Exercise aim: Which of the lines below hold the word "agent"? Pull each of them out.

Records provided:

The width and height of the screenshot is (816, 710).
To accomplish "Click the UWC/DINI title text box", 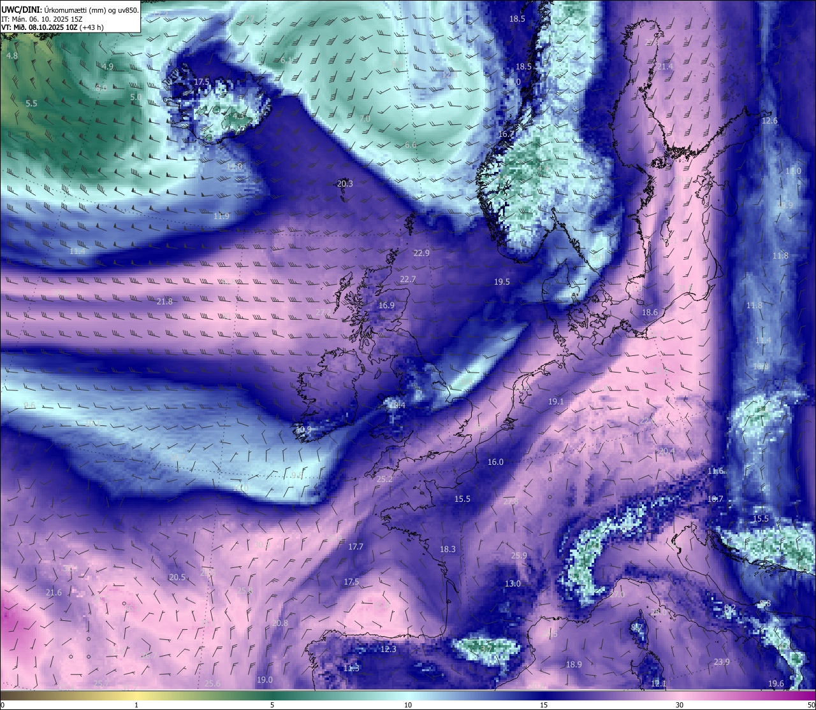I will pyautogui.click(x=70, y=17).
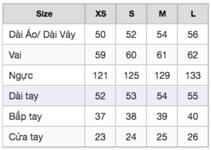Screen dimensions: 211x150
Task: Select the S column header
Action: click(131, 14)
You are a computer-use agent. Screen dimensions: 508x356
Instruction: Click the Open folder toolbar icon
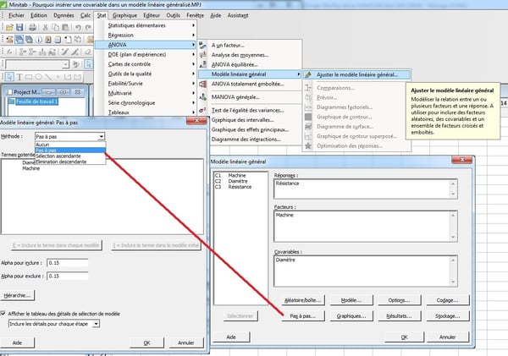(x=8, y=28)
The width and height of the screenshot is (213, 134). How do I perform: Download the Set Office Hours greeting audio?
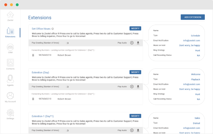point(138,43)
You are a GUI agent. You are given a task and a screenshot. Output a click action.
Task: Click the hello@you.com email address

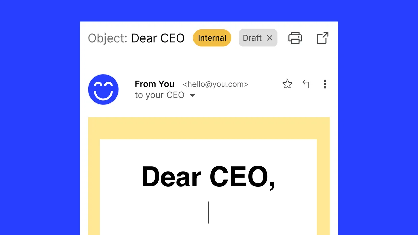coord(215,84)
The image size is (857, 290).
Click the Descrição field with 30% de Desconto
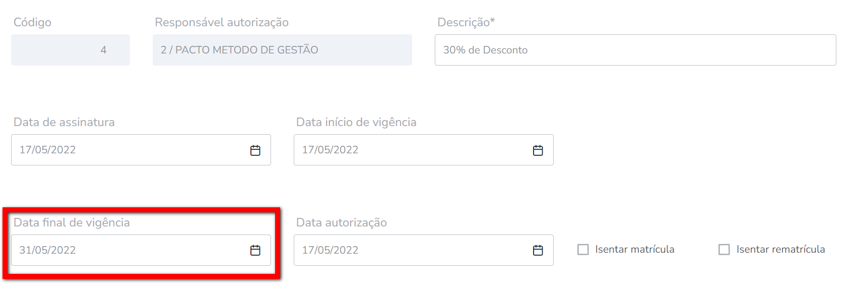635,50
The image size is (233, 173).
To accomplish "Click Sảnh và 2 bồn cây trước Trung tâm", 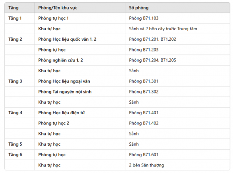I will [163, 29].
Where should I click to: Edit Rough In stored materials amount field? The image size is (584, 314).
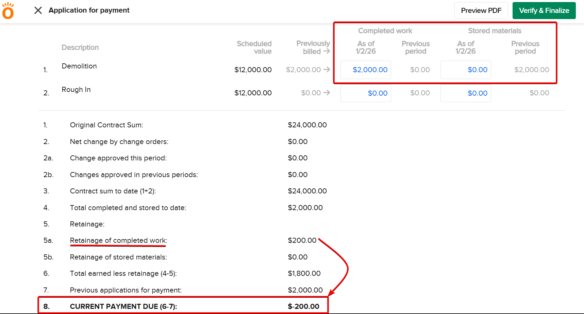coord(465,93)
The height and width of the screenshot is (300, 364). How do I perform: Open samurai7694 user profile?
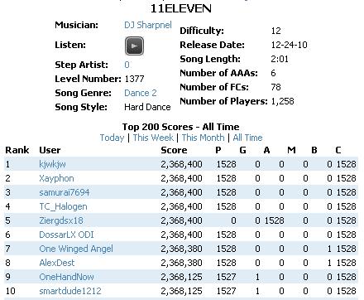(x=65, y=192)
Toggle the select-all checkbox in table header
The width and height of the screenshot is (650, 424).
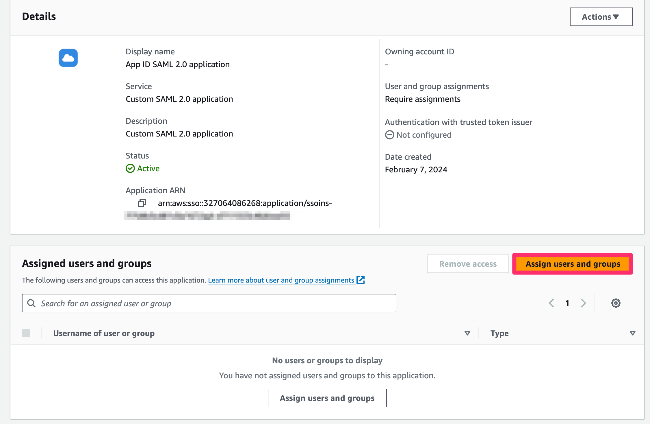(26, 333)
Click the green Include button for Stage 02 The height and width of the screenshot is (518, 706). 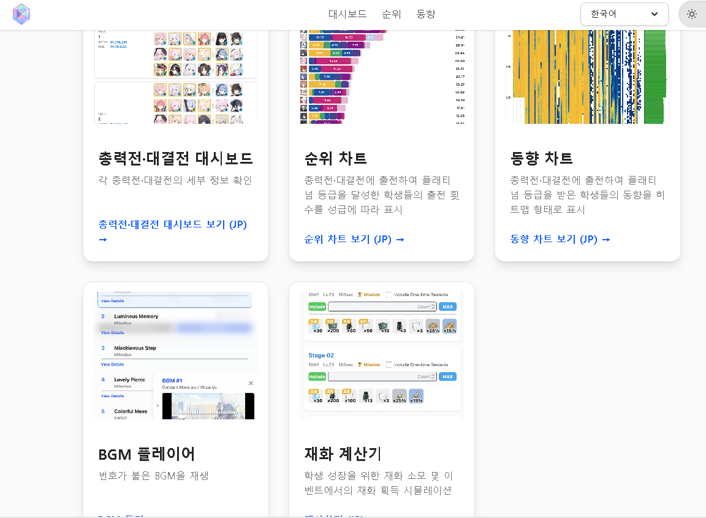pyautogui.click(x=317, y=376)
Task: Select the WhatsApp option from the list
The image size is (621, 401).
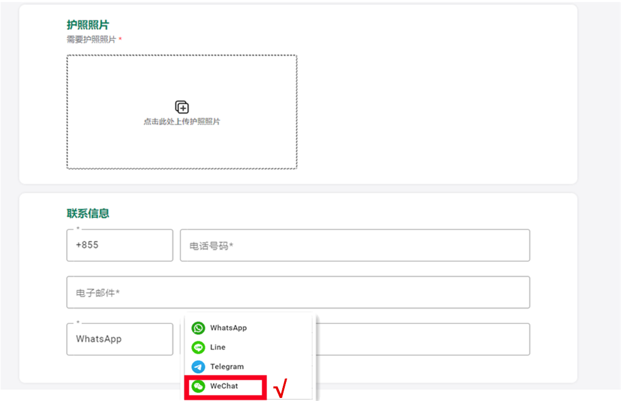Action: click(x=228, y=328)
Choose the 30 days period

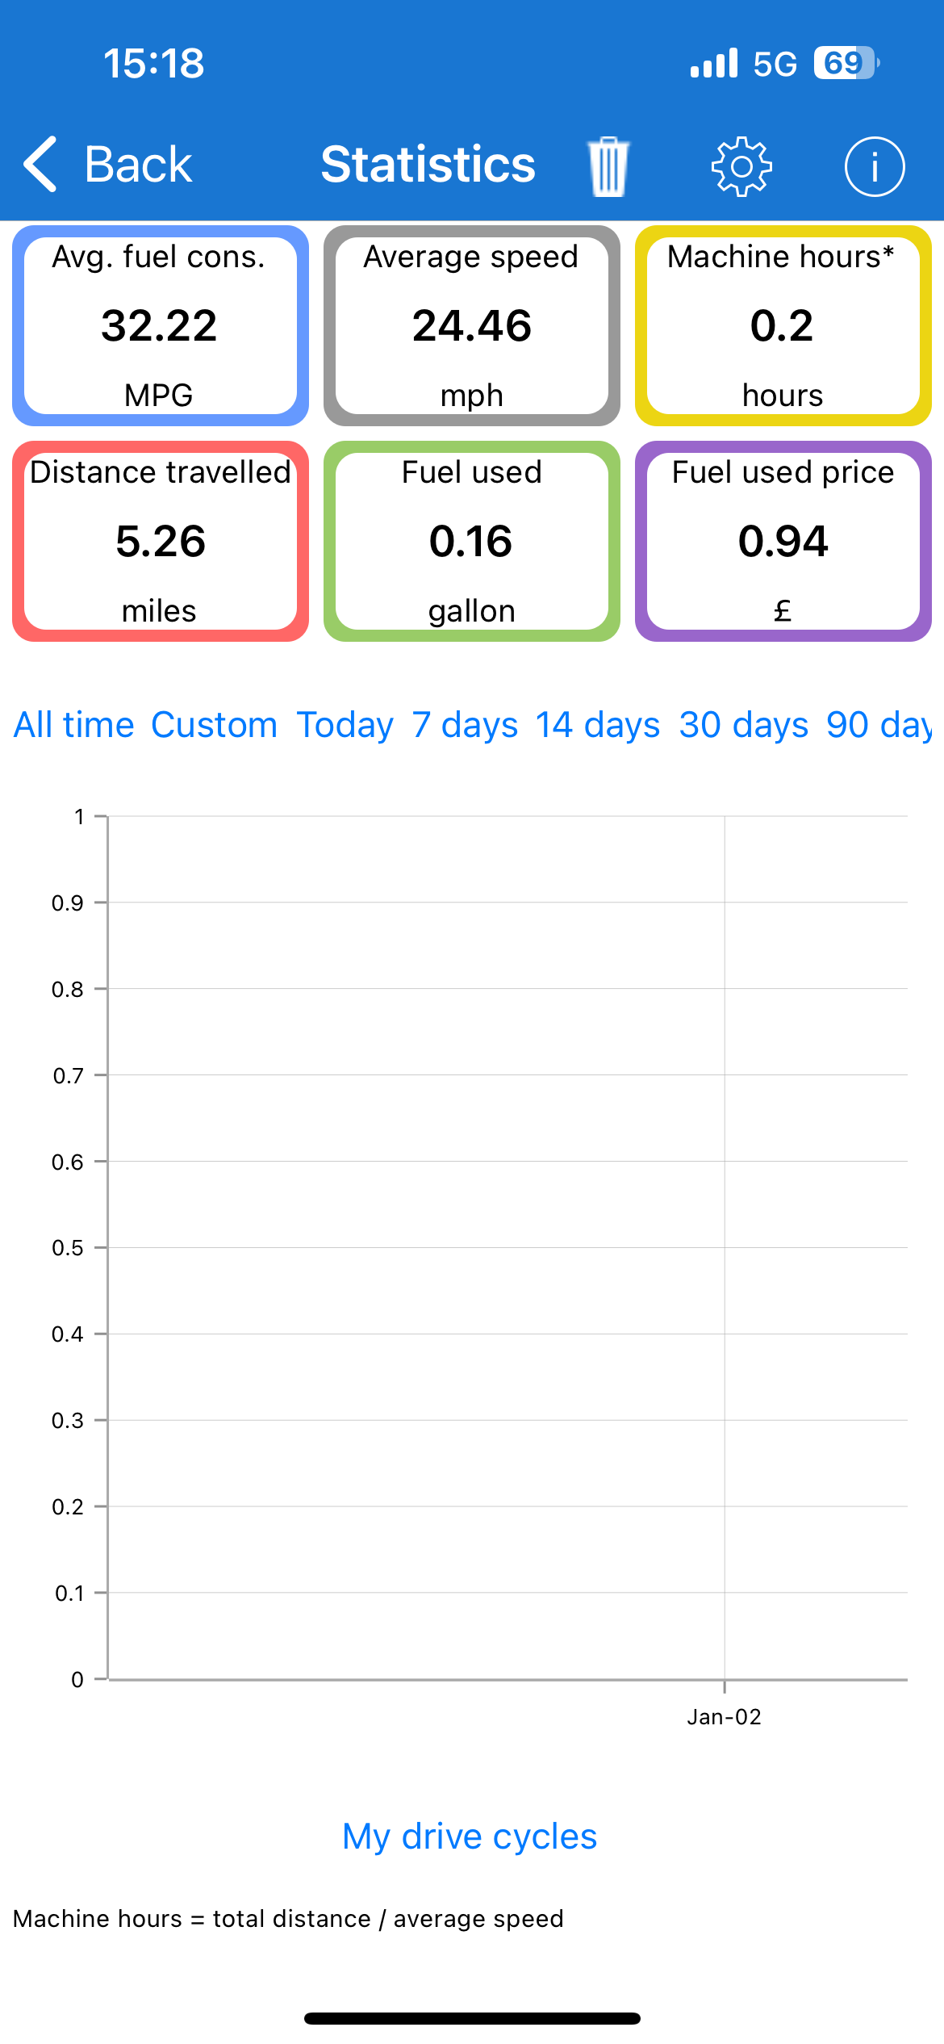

Task answer:
You are a computer-use agent. Screen dimensions: 508x356
You are a GUI agent. You are given a task and a screenshot. Output a click action.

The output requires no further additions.